Action demandée A –
Dites si chaque affirmation ci-dessous concorde avec l'extrait, en répondant par oui ou non et en citant mot pour mot les termes décisifs de l'extrait. (i) Le Front National a intenté un procès à M. Guy Konopnicki pour son ouvrage. (ii) Le meurtre du jeune lycéen marseillais a eu lieu le 21 février 1995. (iii) Le DPS a été mis en cause dans ce meurtre.
Action demandée B –
Veuillez recopier sans aucun changement le passage de l'extrait qui commence par « 3 000 balles » et se poursuit jusqu'à « de février 1995. ».
***** Extrait de page
Lors de son audition, M. Guy Konopnicki, journaliste à L’Evénement du Jeudi, a souligné qu’aucun procès ne lui avait été fait par le Front National pour avoir écrit dans l’ouvrage qu’il consacre à ce parti, " Les filières noires ", que cet assassinat ressemblait étrangement au scénario de la nuit des longs couteaux, " c’est-à-dire qu’un homme, ayant servi le Front National dans l’opposition, devient pour des raisons qui tiennent à la vie privée, un gêneur à partir du moment où M. Jean-Marie Le Chevallier devient respectable et maire de Toulon ". Ce même témoin a estimé, en outre, que, parmi toutes les pistes envisagées dans l’enquête sur cet assassinat, " la seule qui donnait comme un frémissement dans l’enquête, était la piste DPS ".

D) LE MEURTRE D’IBRAHIM ALI : LES MEURTRIERS, DES MILITANTS FRONT NATIONAL COLLEURS D’AFFICHES

Le DPS n’a pas été mis en cause dans le meurtre d’un jeune lycéen marseillais d’origine comorienne, le 21 février 1995.

La Commission note toutefois que les trois personnes incriminées et condamnées dans cette affaire, militants du Front National, avaient un rapport aux armes tout à fait particulier, à l’image de nombreux membres du DPS. Outre le fait que plusieurs armes ont été trouvées à leur domicile

 3 000 balles sont découvertes chez le meurtrier, M. Robert Lagier -, ils sont armés, en possession de balles creuses, quand ils viennent surveiller les affiches qu’ils ont collées, un soir de février 1995.
**********
***** Données sources
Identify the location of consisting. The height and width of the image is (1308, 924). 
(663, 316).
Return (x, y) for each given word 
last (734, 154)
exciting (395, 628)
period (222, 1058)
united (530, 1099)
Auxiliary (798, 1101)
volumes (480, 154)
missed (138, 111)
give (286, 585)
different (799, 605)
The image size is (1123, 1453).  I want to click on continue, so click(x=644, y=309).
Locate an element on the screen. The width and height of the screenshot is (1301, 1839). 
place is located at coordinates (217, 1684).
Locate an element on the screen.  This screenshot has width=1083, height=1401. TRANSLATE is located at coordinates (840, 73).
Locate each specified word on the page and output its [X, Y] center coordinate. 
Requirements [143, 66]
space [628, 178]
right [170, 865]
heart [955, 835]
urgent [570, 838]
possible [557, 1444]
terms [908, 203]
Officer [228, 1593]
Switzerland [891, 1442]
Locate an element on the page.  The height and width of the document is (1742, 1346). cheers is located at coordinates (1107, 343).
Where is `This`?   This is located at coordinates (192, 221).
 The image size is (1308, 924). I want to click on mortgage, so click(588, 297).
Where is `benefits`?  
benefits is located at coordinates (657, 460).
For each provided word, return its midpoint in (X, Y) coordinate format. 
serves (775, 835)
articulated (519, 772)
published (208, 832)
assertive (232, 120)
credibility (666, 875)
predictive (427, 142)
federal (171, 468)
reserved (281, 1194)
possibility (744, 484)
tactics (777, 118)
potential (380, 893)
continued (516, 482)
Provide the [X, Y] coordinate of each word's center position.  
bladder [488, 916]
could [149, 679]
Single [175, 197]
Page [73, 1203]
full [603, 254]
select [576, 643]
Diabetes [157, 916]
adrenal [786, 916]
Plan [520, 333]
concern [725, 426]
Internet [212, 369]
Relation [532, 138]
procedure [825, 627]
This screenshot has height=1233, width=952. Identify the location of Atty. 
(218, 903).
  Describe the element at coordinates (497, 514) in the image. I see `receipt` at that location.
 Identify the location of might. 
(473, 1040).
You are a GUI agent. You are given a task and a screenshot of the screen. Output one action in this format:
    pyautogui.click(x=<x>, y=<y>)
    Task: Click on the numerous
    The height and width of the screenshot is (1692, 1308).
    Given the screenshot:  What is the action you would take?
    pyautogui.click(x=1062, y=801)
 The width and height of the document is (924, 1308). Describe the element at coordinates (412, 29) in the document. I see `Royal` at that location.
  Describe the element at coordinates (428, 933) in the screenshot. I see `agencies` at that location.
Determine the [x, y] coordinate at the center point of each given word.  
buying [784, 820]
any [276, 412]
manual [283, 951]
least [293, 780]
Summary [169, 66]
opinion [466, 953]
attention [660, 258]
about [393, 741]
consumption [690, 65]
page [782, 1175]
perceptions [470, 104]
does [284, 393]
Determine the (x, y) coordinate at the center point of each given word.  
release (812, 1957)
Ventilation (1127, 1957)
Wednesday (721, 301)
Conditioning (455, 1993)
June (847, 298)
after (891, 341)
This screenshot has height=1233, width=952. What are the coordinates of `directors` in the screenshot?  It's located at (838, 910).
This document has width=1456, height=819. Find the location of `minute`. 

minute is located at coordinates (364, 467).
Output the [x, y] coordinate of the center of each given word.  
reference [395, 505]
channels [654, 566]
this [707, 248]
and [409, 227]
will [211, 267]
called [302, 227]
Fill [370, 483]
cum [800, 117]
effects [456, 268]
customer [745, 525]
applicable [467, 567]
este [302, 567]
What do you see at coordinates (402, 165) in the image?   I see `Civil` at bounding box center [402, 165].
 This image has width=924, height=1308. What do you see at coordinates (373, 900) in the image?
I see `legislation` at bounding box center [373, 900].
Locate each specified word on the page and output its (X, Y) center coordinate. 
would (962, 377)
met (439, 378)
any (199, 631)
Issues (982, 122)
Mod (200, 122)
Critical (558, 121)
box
**********
Réponse A –
(i) Non : « aucun procès ne lui avait été fait par le Front National »
(ii) Oui : « le 21 février 1995 »
(iii) Non : « Le DPS n’a pas été mis en cause dans le meurtre d’un jeune lycéen marseillais »

Réponse B –
3 000 balles sont découvertes chez le meurtrier, M. Robert Lagier -, ils sont armés, en possession de balles creuses, quand ils viennent surveiller les affiches qu’ils ont collées, un soir de février 1995.